(Beginning of MATERIAL FOR THIS TASK)
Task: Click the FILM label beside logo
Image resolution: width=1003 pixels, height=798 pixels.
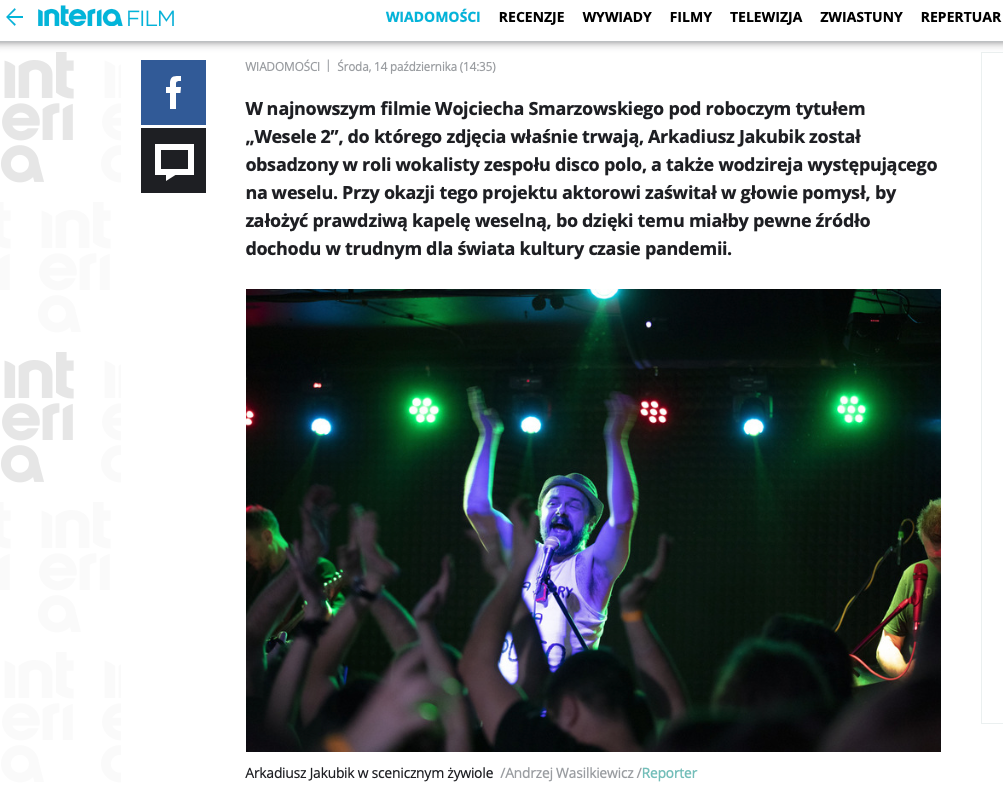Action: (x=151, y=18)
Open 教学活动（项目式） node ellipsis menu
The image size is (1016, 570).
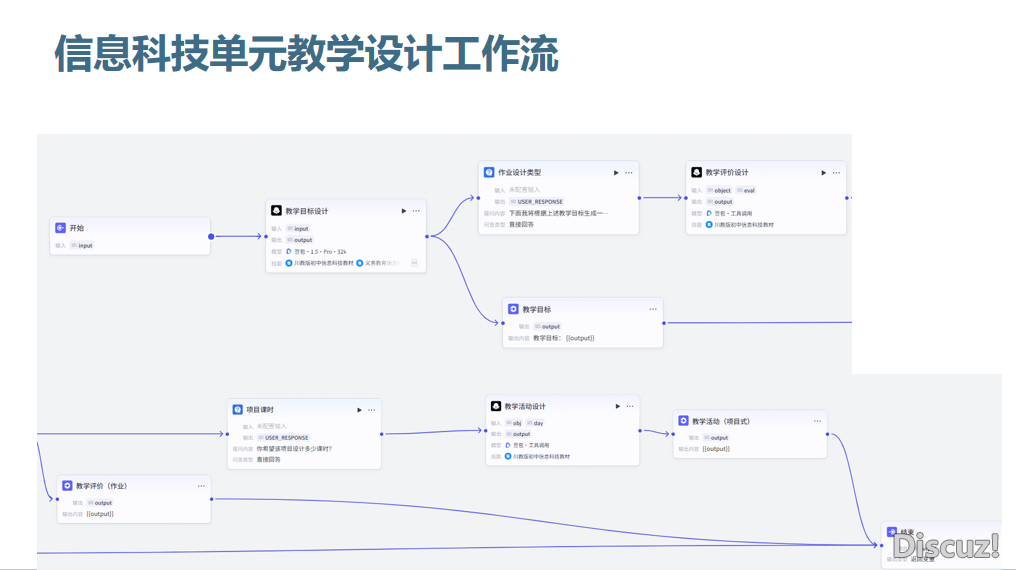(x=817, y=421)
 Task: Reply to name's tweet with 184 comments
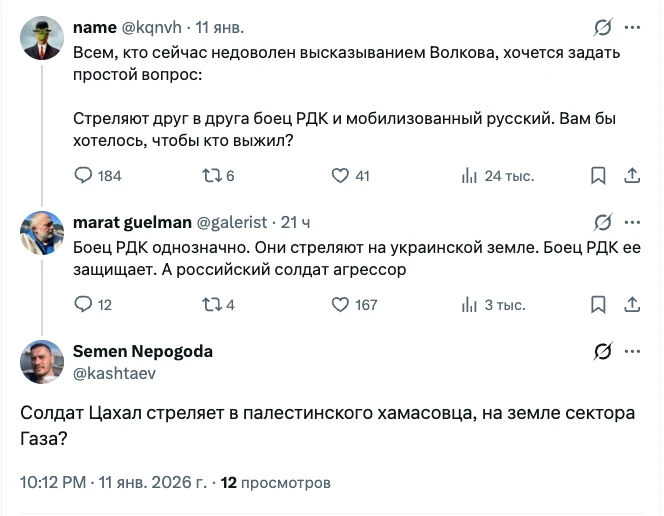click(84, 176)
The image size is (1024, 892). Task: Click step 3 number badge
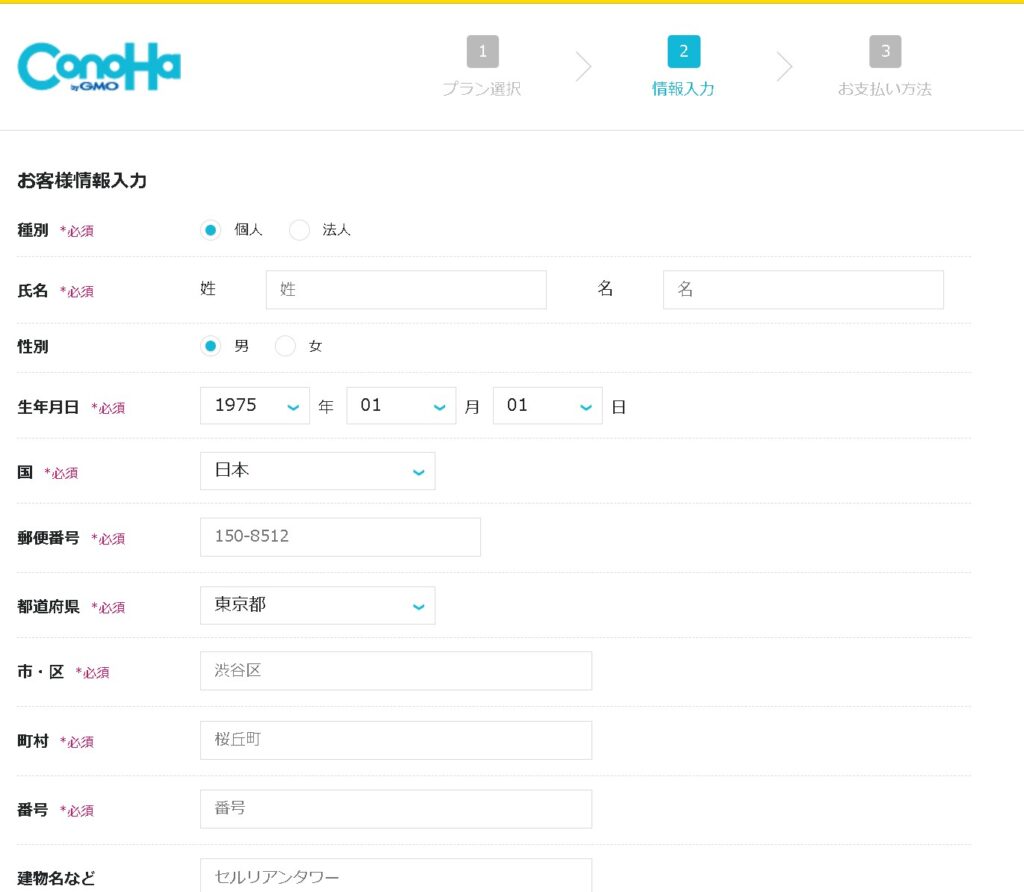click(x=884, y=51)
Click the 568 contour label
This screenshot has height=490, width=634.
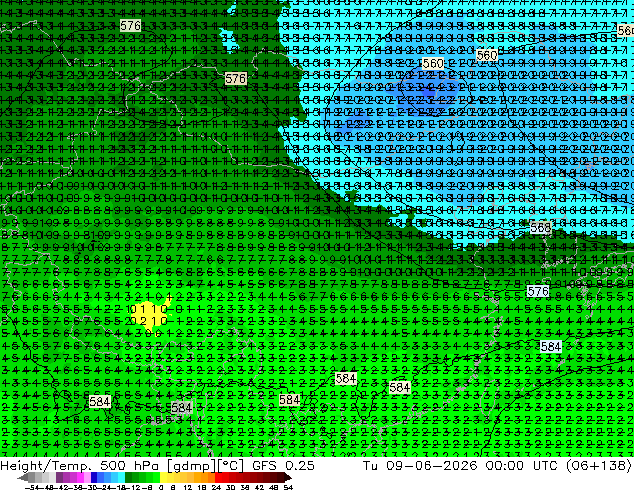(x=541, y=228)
(End of MATERIAL FOR THIS TASK)
## WHAT THIS TASK INVOLVES
A verbatim transcription of the records, pictures excluded, is the required output.

## WRITTEN SOLUTION
Task: Click the FILM label beside logo
Image resolution: width=1003 pixels, height=798 pixels.
Action: (x=151, y=18)
Open 教学活动（项目式） node ellipsis menu
The image size is (1016, 570).
(x=817, y=421)
 Task: Reply to name's tweet with 184 comments
click(84, 176)
The image size is (1024, 892). Task: Click step 3 number badge
click(x=884, y=51)
Click the 568 contour label
This screenshot has height=490, width=634.
(x=541, y=228)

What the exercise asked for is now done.